7. Discharge, Oxford Dictionaries Online, U.S. Edition, http:// www.oxforddictionari es.com/us/definition/american_english/discharge (last visited Feb. 24, 2014). We further note that Congress intended for the section to apply to “classic spill” situations, 124 Cong. Rec. 37502 (1978), and dictionaries generally define a spill in terms of a loss or exit from a container. See, e.g., Spill, Oxford English Dictionary Online, http://www.oed.com/view/Entry/186634 (subscription required) (last visited February 20, 2014) (“to allow or cause (a liquid) to fall, pour, or run out (esp. over the edge of the containing vessel)”); Spill, Merriam–Webster Online, http://www.merriamwebster.com/dictionary/spill (last visited February 24, 2014) (“to cause or allow (something) to fall, flow, or run over the edge of a container”).

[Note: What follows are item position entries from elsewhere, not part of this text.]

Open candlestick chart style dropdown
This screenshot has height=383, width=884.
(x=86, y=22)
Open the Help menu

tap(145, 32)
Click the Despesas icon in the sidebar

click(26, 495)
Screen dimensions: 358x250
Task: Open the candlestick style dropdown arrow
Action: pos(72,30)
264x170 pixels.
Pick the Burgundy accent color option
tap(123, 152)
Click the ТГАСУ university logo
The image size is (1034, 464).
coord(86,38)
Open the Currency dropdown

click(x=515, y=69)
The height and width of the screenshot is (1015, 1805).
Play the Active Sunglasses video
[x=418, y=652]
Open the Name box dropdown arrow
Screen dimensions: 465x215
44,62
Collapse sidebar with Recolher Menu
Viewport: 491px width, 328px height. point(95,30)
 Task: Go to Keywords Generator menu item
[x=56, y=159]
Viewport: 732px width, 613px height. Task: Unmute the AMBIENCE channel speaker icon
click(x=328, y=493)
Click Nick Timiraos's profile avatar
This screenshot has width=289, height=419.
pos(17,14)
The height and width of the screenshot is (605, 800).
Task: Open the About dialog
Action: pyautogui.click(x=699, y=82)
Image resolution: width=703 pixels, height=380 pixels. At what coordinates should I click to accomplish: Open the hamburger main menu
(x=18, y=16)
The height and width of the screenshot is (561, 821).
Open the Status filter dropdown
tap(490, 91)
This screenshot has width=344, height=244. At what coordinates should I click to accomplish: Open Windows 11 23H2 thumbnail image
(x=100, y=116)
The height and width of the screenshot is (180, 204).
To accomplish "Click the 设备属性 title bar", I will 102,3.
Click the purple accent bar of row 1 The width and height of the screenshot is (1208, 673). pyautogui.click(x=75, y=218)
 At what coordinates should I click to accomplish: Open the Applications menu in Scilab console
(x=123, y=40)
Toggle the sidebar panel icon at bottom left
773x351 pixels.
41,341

8. Counsel used this phrase at oral argument. Similarly, the briefs argue that discharge denotes “direct” or “immediate” release into water. None of these proposed standards is consistent with existing law.
9. 33 U.S.C. § 1321(b)(3); see also Pepperell Assocs. v. United States EPA, 246 F.3d 15 (1st Cir.2001) (administrative penalties under 33 U.S.C. § 1321) (oil traversed third-party culvert); Union Petroleum Corp. v. United States, 651 F.2d 734 (Ct.Cl.1981) (reimbursement provision under 33 U.S.C. § 1321) (oil ran across third-party rail line); Pryor Oil Co., Inc. v. United States, 299 F.Supp.2d 804 (E.D.Tenn.2003) (action under 33 U.S.C. § 1321(c)) (oil “ran down hillside”); In re D & L Energy, Inc., V–W–13 C–006 (EPA ALJ Feb. 27, 2013) (administrative penalties under 33 U.S.C. § 1321) (unpublished) (pollutant traversed storm sewer); In re Philadelphia Macaroni Co., CWA–III–187 (EPA ALJ May 28, 1998) (administrative penalties under 33 U.S.C. § 1321) (unpublished) (oil traversed field and ran into unnamed creek).
10. Kelly v. United States EPA, 203 F.3d 519, 522 (7th Cir.2000) (“Civil liability under the Clean Water Act, therefore, is strict.”); United States v. Coastal States Crude Gathering Co., 643 F.2d 1125, 1127 (5th Cir. Unit A Apr. 1981) (referring to civil penalties in what is now 33 U.S.C. § 1321(b)(6), which uses the same liability standard as § 1321(b)(7)); Sierra Club, Mineral Policy Ctr. v. El Paso Gold Mines, Inc., No. A. 01 PC 2163 OES, 2002 WL 33932715, at *11 (D.Colo. Nov. 15, 2002) (rejecting argument that a defendant must “actively” contribute to a spill before liability may be imposed).
11. E.g., Coastal States Crude, 643 F.2d at 1128 (reducing penalty in enforcement order due to lack of fault); United States v. Egan Marine Corp., No. 08 C 3160, 2011 WL 8144393, at *5–6 (N.D .Ill. Oct. 13, 2011) (explaining that the majority of circuits have concluded that the imposition of penalties is mandatory); United States v. General Motors Corp., 403 F.Supp. 1151, 1165 (D.Conn.1975) (finding that liability was mandatory but fine of $1 was appropriate where no fault shown); cf. United States v. Scruggs, No. G–06–776, 2009 WL 500608, at *6 (S.D. Tex. Feb. 26 2009) (imposing fine of $65,000 where over $1 million was authorized by statute).
12. Compare 33 U.S.C. § 1321(g) (allowing subrogation of removal costs where discharge was “caused solely by an act or omission of a third party”), with id. § 1321(b) (making no mention that such an option is available vis-à-vis civil-penalty liability).
13. We do not adopt the district court's interpretation of § 1321(b)(7)(A) to the extent that such an interpretation differs from our own. Further, we express no opinion as to any other issues addressed in the district court's order.